Until the late 1940s, the postwar Canadian Army was dressed and equipped entirely with Second World War uniforms, equipment and weapons. Due to Canada's close ties with the United States, it was decided to adopt American pattern uniforms and equipment and adapt them to Canadian requirements. War Stocks of equipment and uniforms were sold off as surplus and by 1949 Canada was involved in user trials of new types of Canadian and American equipment. The advent of the Korean War ended the proposed Americanisation of the Canadian Army. Instead, Canada embarked on wide ranging program of modernisation based primarily on Canadian designs. The development of cold weather uniforms was a priority and in 1950 the first of a series of new patterns of parkas was adopted for user trials and put into limited service. Over the following few years additional patterns were introduced. All were generally similar in construction, being made of an outer nylon shell with a removable or non-removable liner. Canadian innovations included large dish-type moulded plastic buttons and epaulette type tabs on the front and back of the jacket for rank insignia. Various details and features of these parkas were adopted by other NATO countries and incorporated into their own patterns of uniforms.
The 50, 51 and 55 Pattern parkas were worn concurrently into the late 1960s and although the Parka, Man's Cotton And Nylon, (Combat Parka) was intended to replace them, they were in common wear until the 1980s.
The Modified 50 Pattern parka consists of a nylon outer and a detachable padded liner. The parka four patch pockets and a pencil holder on the left sleeve. The five button front concealed a full length zipper. The removable hood came in two patterns, trimmed with fur or plain. Rank insignia was worn on an epaulette style slide on the front and back.
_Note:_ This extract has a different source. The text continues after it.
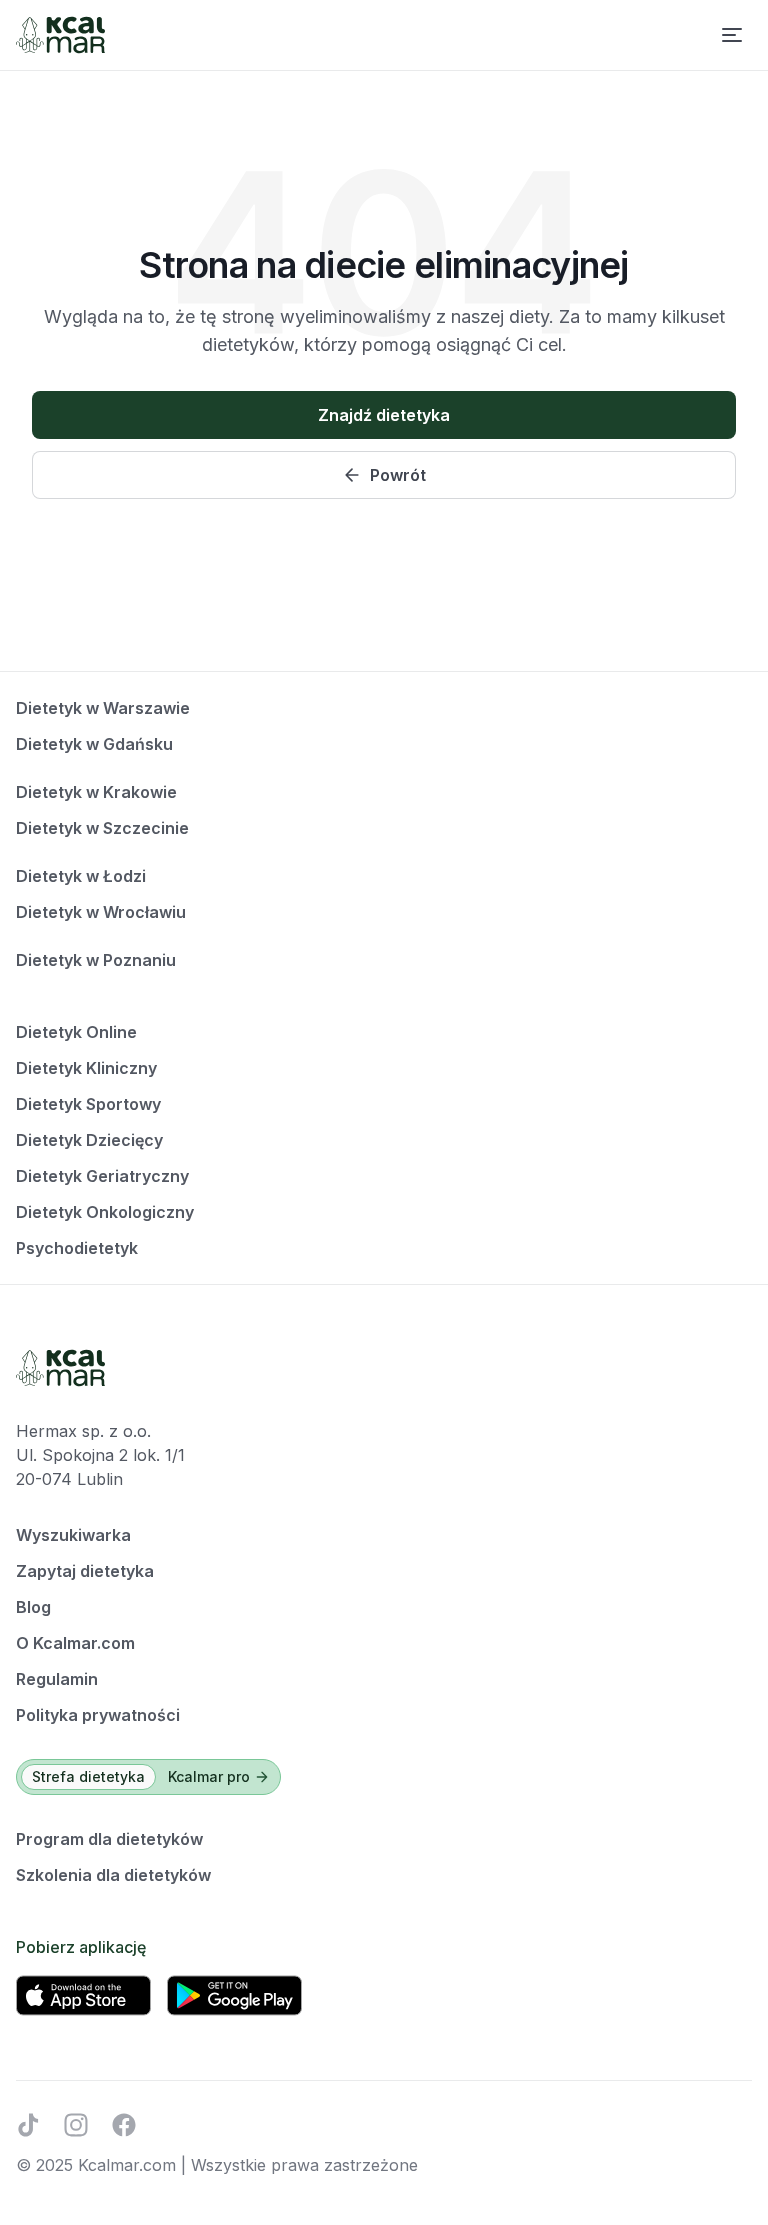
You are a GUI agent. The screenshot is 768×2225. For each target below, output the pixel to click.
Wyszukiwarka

Canadian Provost on traffic control duty, Korea, circa 1952. His uniform consists of the wool winter cap, a 50 Pattern Parka without hood and battledress trousers. The 1937 Pattern traffic control web equipment is worn without the pistol holster.
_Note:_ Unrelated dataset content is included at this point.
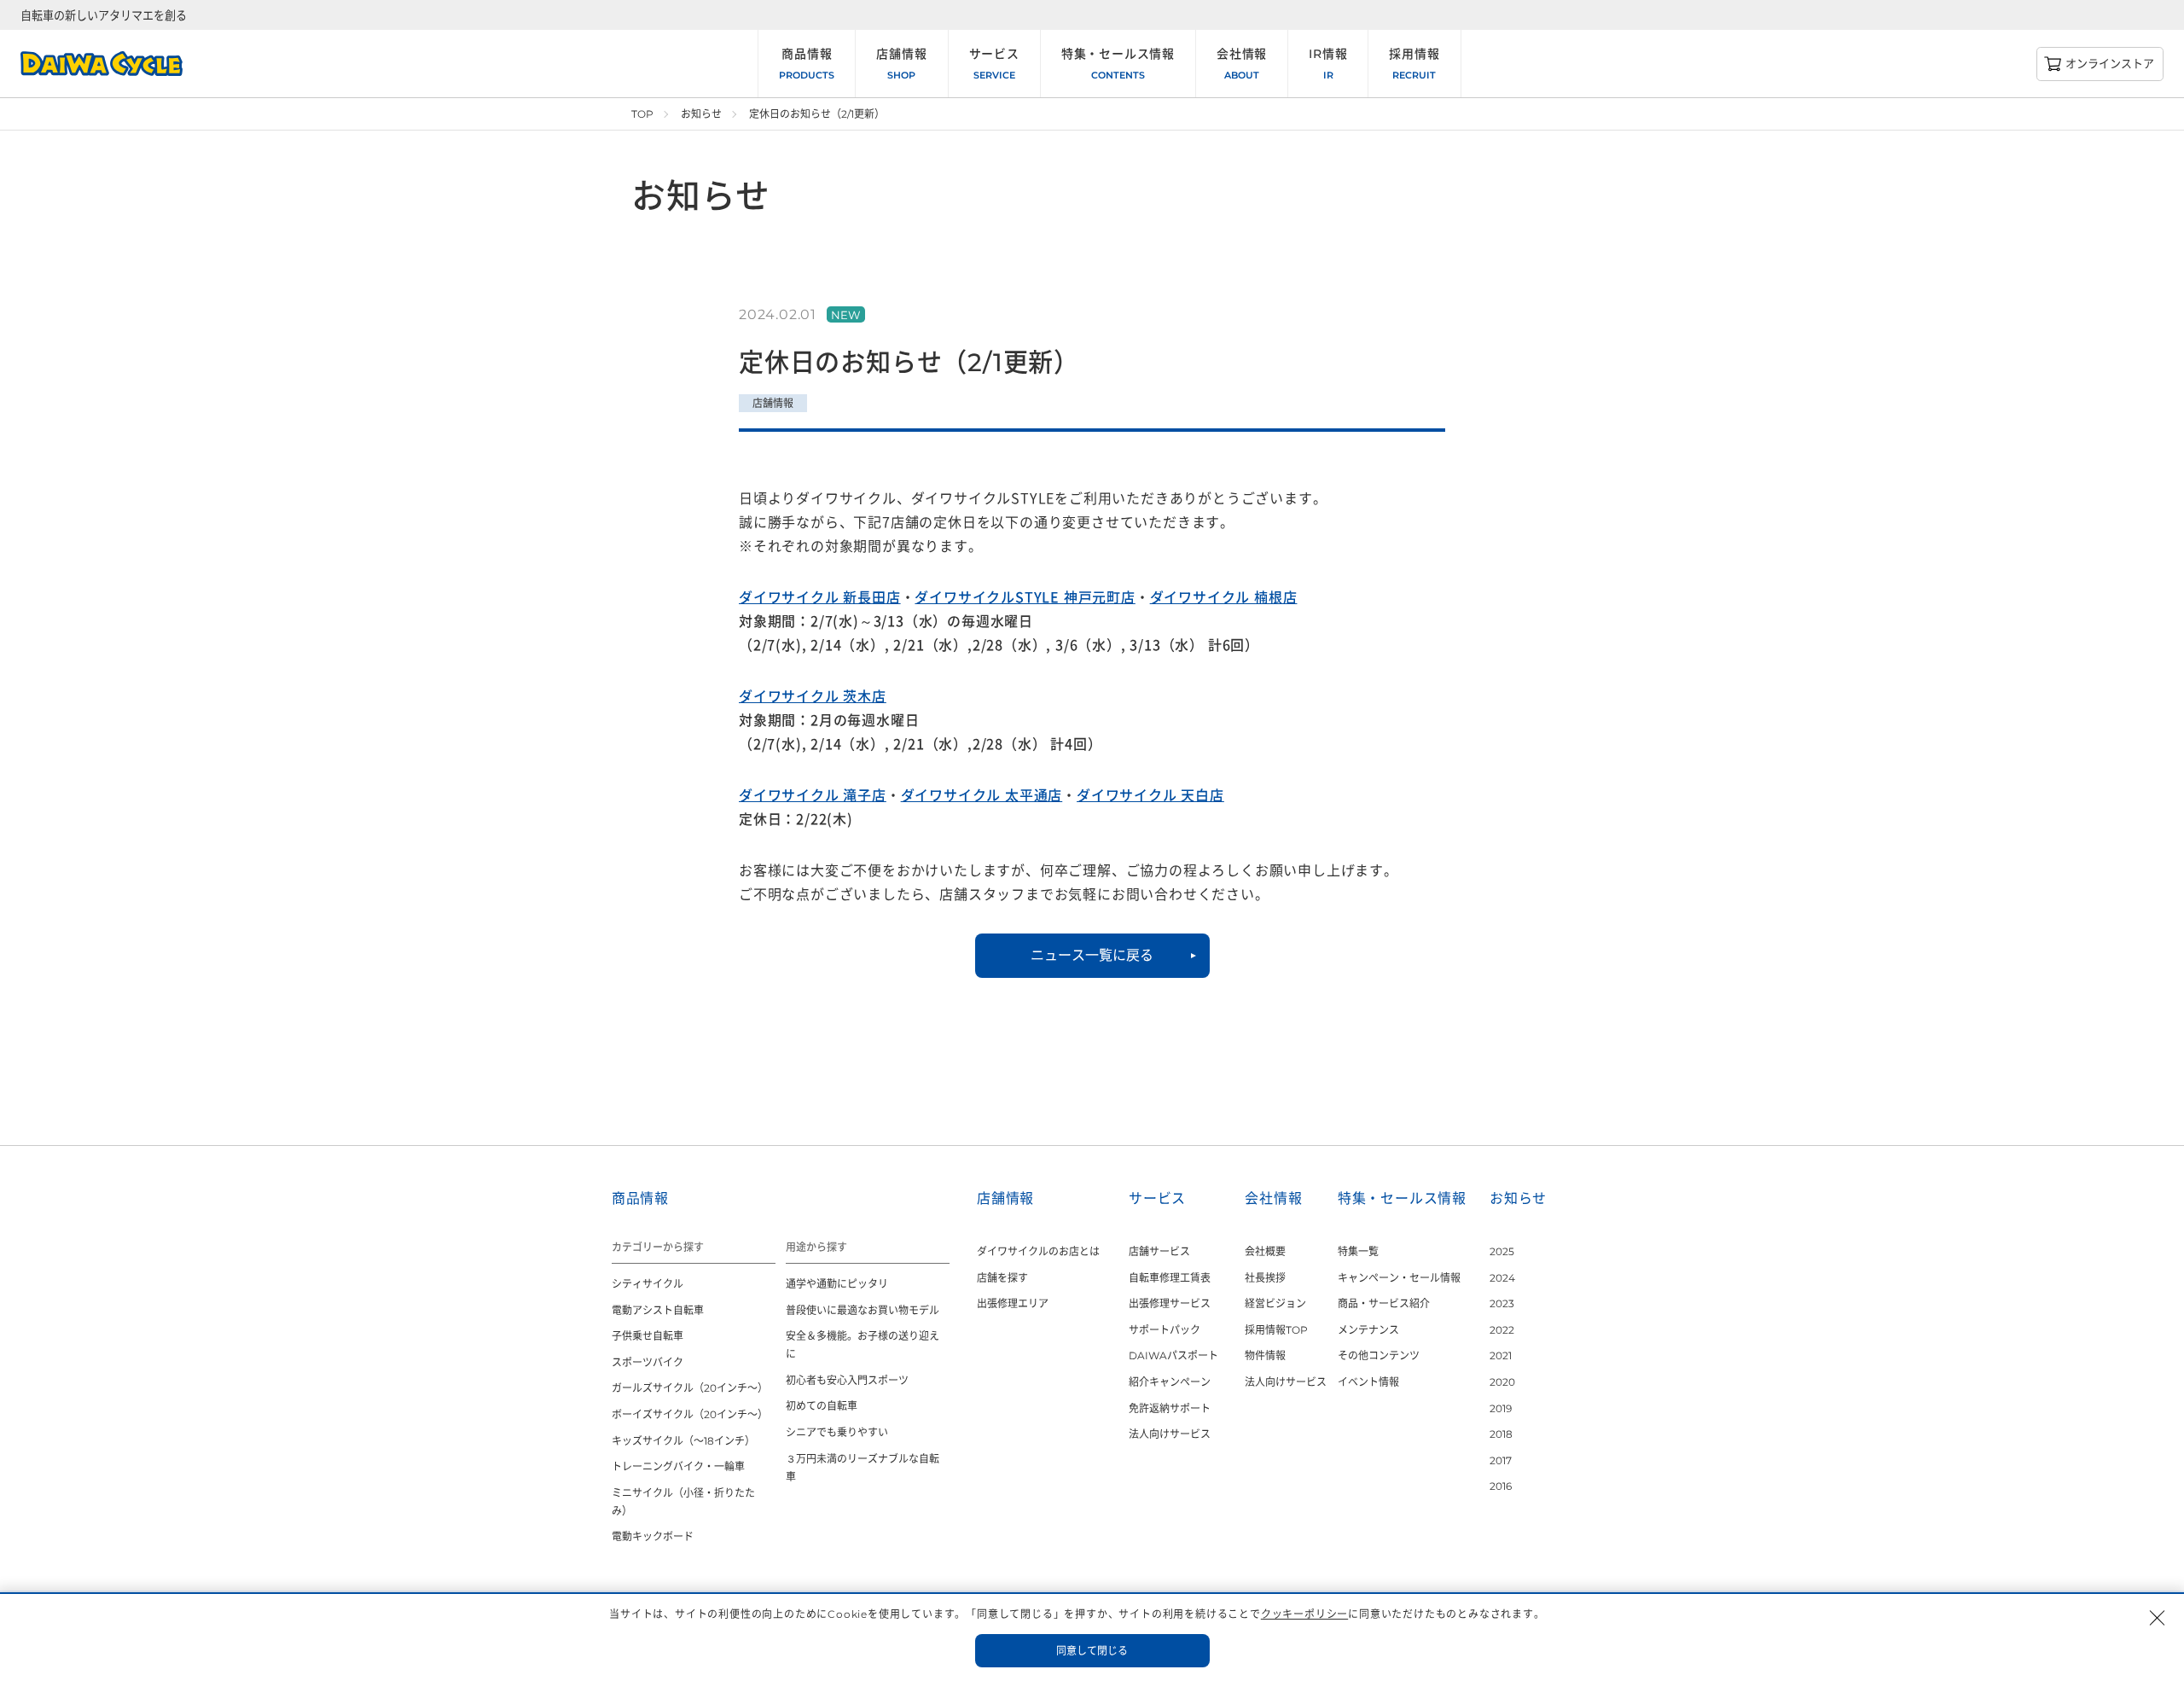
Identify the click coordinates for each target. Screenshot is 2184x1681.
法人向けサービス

The X51A Pattern Jacket is distinctive in that it has slanted breast pockets and pleated waist pockets. It consists of a nylon outer jacket and a detachable padded liner. The breast pockets are lined with a melton like material and were intended to be used for warming the hands. The trousers were of similar construction, nylon outer with a detachable liner. The liners worn with the X51 series jackets and trousers were X55A Pattern.
Back view showing the epaulette for the rank insignia. The two small buttons below the waist are used to secure the seat flap.
Detail shot of the slanted upper pocket and pleated lower pocket. A drawstring (missing) at the waist passes through the two brass grommets.
View of the seat flap. This could be drawn up and secured either inside or outside at the back of the jacket.
Sergeant Dave (Tiny)Burnett on the North West Highway System circa 1960-61. Although some details of the parka are obscured by the photographer's shadow, the destinctive slanted pockets of this X51A jacket are quite visible. Note the method of wearing the rank insignia.
The X55B Pattern Parka was officially known as the Parka, Weather-Bar X55B and was similar to the 50 Pattern (Modified) parka, but had a non removable liner. The hood was integral and was trimmed with wolf or wolverine fur.